━━━ Excerpt provided ━━━

Why does the public need to know more about toxic chemicals that are incorporated into products?
Products with toxic ingredients can damage the environment and human health when they are used, discarded, or even recycled. For example, thermometers, fluorescent lamps, and batteries all may contain mercury, a potent toxin that damages the nervous system. If a thermometer breaks during use, mercury washed down the drain can pollute water supplies. Recent evidence indicates that landfills where mercury-containing devices are buried are generating mercury-containing gases and runoff. And iron and steel smelters were recently identified as major sources of mercury emissions from switches contained in wrecked cars and obsolete appliances undergoing recycling.
INFORM’s analysis of data from the expanded right-to-know programs in New Jersey and Massachusetts indicates that the average quantity of toxic chemicals incorporated into products at industrial facilities is 10 to 20 times greater than the amount generated as waste. At some facilities, hundreds or even thousands of times more toxic chemicals are going into products than into wastes. Nonetheless, most environmental regulations and pollution prevention programs -- such as the federal TRI -- focus almost exclusively on reducing the waste from industrial facilities, failing to address the significant impacts of toxic chemicals in products.

━━━ Records supplied ━━━

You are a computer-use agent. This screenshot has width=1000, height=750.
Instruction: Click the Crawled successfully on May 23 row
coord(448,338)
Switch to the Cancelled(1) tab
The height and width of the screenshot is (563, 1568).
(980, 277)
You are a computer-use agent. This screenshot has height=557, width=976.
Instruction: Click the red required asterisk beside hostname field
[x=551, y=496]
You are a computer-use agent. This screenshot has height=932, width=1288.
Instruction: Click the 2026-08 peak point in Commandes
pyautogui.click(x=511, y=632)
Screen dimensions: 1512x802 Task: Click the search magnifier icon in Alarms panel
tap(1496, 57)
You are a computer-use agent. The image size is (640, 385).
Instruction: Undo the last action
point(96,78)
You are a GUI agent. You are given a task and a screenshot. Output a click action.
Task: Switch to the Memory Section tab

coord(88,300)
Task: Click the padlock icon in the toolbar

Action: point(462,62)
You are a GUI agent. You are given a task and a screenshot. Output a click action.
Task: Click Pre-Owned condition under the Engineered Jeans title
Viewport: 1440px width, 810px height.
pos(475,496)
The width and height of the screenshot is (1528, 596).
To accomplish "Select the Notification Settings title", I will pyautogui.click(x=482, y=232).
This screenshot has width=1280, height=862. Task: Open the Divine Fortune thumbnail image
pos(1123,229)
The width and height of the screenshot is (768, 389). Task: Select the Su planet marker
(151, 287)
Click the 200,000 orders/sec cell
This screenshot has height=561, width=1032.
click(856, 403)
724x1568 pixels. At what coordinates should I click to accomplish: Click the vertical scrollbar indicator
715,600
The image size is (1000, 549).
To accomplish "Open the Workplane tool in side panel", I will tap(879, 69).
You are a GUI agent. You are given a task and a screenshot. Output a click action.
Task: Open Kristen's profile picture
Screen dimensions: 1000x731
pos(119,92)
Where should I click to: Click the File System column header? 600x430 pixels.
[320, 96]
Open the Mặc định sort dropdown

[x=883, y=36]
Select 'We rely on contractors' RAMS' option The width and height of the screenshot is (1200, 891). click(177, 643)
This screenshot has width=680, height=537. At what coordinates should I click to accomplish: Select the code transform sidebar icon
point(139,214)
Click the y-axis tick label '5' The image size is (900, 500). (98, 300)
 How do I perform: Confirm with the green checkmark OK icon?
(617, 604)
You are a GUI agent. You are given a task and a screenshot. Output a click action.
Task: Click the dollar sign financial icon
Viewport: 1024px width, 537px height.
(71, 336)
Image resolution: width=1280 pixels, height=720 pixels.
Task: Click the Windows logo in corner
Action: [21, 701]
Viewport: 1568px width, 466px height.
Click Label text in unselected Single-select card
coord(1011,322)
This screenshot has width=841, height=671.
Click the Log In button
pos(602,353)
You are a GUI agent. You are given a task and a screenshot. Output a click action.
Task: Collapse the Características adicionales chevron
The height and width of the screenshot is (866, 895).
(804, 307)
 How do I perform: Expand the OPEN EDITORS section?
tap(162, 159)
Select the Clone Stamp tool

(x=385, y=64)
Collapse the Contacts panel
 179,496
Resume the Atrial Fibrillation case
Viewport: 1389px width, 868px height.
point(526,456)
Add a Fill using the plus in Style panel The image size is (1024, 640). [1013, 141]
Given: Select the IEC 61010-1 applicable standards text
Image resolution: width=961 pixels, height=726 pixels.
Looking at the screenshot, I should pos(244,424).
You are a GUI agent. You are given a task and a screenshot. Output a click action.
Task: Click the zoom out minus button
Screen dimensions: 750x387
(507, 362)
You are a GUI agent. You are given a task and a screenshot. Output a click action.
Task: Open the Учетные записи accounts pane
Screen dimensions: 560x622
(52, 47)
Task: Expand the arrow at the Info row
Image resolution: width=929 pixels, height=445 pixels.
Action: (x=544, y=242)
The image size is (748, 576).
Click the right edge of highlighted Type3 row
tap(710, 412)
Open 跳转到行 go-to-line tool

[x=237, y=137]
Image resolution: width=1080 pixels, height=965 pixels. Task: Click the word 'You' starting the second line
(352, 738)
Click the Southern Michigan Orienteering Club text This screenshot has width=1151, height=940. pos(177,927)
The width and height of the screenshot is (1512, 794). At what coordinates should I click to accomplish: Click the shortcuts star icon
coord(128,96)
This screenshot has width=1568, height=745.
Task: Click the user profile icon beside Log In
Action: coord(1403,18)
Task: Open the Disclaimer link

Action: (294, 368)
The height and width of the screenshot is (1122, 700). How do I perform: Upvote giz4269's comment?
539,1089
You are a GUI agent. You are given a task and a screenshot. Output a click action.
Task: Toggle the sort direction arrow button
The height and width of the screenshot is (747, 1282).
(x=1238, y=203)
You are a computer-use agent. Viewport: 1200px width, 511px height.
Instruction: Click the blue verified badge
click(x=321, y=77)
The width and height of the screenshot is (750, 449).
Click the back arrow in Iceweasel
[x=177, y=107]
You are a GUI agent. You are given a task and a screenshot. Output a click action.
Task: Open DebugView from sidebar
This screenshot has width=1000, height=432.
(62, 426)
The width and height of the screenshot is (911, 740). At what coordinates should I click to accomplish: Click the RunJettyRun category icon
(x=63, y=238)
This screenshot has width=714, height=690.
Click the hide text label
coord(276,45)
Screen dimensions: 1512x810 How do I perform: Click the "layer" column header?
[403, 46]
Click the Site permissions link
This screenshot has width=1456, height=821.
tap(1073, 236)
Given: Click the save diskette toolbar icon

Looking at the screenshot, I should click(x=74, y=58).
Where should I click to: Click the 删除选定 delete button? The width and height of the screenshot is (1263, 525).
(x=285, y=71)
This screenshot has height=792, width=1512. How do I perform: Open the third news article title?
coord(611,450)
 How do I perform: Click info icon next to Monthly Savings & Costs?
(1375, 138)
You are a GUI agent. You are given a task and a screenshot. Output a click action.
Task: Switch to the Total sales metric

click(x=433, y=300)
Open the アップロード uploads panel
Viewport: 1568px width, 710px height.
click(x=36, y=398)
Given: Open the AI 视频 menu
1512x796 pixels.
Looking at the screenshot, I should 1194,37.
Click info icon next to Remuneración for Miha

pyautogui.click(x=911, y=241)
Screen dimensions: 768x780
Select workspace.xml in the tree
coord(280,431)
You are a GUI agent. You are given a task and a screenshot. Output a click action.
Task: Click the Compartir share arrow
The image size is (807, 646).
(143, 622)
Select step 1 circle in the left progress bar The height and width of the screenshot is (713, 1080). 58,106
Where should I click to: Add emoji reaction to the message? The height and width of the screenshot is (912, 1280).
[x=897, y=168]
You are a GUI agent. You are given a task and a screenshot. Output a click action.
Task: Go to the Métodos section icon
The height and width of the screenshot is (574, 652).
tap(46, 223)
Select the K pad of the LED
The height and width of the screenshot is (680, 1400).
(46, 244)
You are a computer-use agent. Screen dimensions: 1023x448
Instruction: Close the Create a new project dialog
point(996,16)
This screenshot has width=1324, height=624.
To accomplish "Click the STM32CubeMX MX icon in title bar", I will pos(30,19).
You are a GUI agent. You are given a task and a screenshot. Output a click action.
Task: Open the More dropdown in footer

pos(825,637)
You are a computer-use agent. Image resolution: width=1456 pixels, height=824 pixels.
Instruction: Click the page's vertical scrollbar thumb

━━━

Work task:
Can you carry the passage on toxic chemicals in products forward from its final sentence? These rows come from a separate source.

Reply:
In New Jersey, Massachusetts, and Eugene, Oregon, on the other hand, expanded toxic chemical reporting data allows the public to determine how much of the chemicals used at a plant ultimately wind up in the products it manufactures. As a result, interested consumers (including government purchasing agents and secondary product manufacturers) can more easily identify and purchase environmentally preferable alternatives. Data on toxic chemicals in products also allows secondary product manufacturers (which use industrial feedstocks and components to make consumer end-products) to protect workers from unnecessary exposure to hazardous chemicals, fill out their own TRI reports accurately, and develop effective warning labels for consumers. (It should be noted, however, that this product data is typically aggregated at the facility level. Therefore, if a facility manufactures several different products, it may not be possible to determine the extent to which individual toxic chemicals are found in specific products.)